===== Auszug

Unabhängigkeitsreferendum in 2022? Schottisches Wahlergebnis befeuert Debatte über Scexit

Edinburgh · Schottlands Regierungschefin Sturgeon sieht sich von der Parlamentswahl in ihrem Unabhängigkeitskurs bestärkt. In Richtung London feuert sie eine erste Warnung ab. Nun beginnt das politische Endspiel um ein neues Referendum.

 Nicola Sturgeon (l), Erste Ministerin von Schottland und Vorsitzende der Schottischen Nationalpartei (SNP), steht Ellbogen an Ellbogen mit ihrer Parteikollegin Kaukab Stewart unter Regenschirmen vor der Emirates Arena. Bei der Parlamentswahl in Schottland hat die Pro-Unabhängigkeitspartei SNP sich zur Siegerin erklärt.

Nicola Sturgeon (l), Erste Ministerin von Schottland und Vorsitzende der Schottischen Nationalpartei (SNP), steht Ellbogen an Ellbogen mit ihrer Parteikollegin Kaukab Stewart unter Regenschirmen vor der Emirates Arena. Bei der Parlamentswahl in Schottland hat die Pro-Unabhängigkeitspartei SNP sich zur Siegerin erklärt.

==========

- Aufgaben und Übungen -
1. Beantworte zum Artikel über die schottische Parlamentswahl:
(a) In welche Richtung feuert Sturgeon eine erste Warnung ab?
(b) Wie heißt die Parteikollegin, mit der Sturgeon Ellbogen an Ellbogen steht?
(c) Vor welchem Ort stehen die beiden unter Regenschirmen?
2. Welche Passage steht im Artikel über die schottische Parlamentswahl, beginnend bei "Edinburgh · Schottlands" und endend bei "ein neues Referendum."? Gib sie wortgetreu wieder.
Die Datensätze haben mit dem Artikel über die schottische Parlamentswahl nichts zu tun.

===== Bereitgestellte Daten

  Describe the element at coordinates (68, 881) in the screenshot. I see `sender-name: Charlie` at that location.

==========
===== Bereitgestellte Daten

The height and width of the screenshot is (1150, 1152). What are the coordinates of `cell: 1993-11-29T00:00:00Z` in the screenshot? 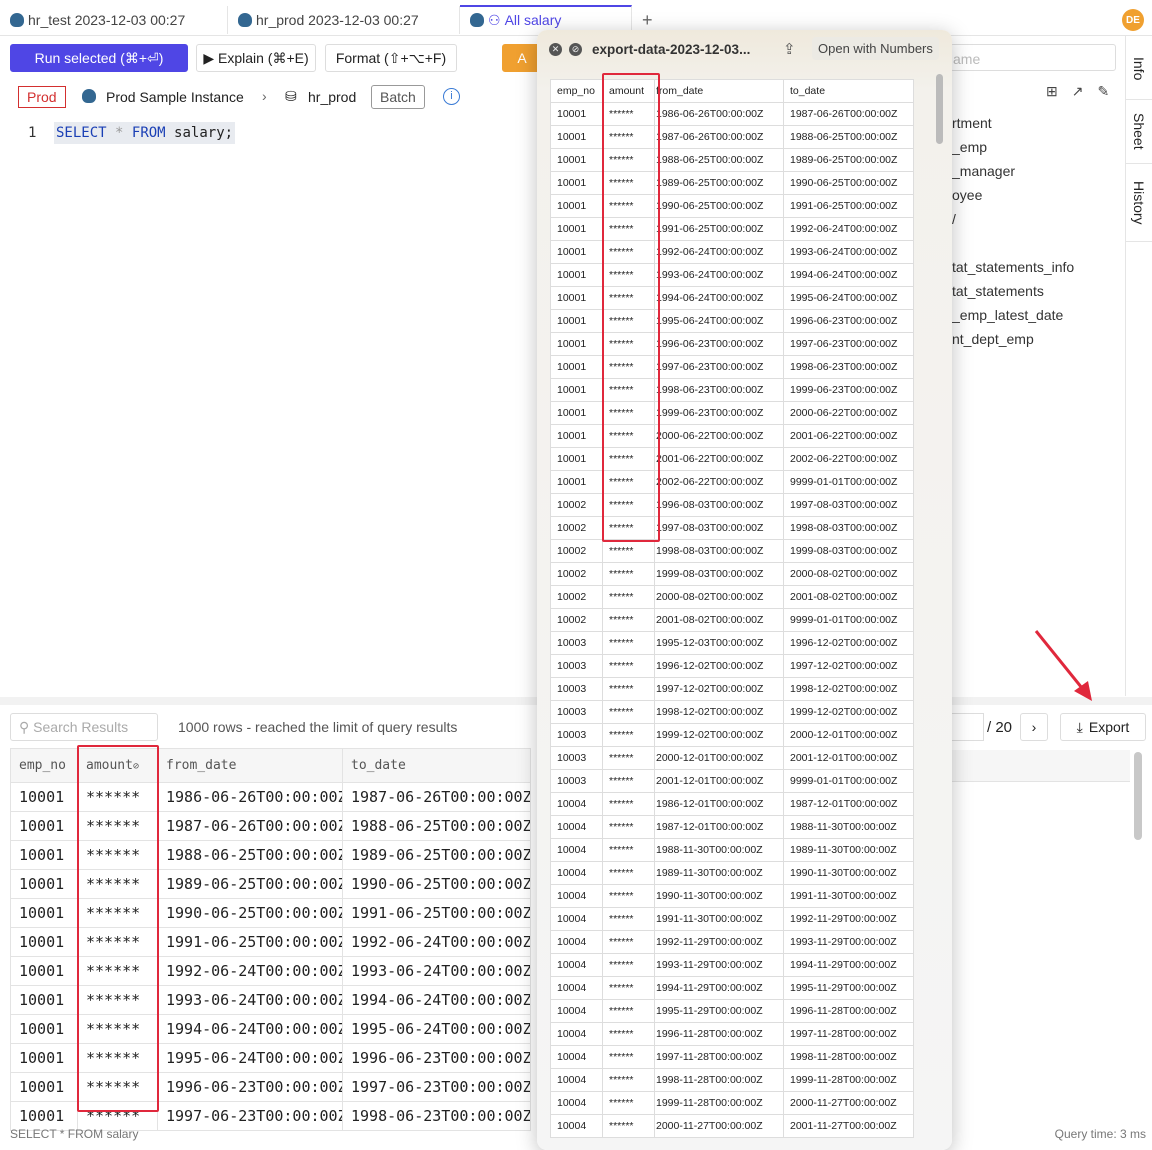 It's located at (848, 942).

==========

- Antworten pro Aufgabe -
1.
(a) In Richtung London.
(b) Kaukab Stewart.
(c) Vor der Emirates Arena.

2.
Edinburgh · Schottlands Regierungschefin Sturgeon sieht sich von der Parlamentswahl in ihrem Unabhängigkeitskurs bestärkt. In Richtung London feuert sie eine erste Warnung ab. Nun beginnt das politische Endspiel um ein neues Referendum.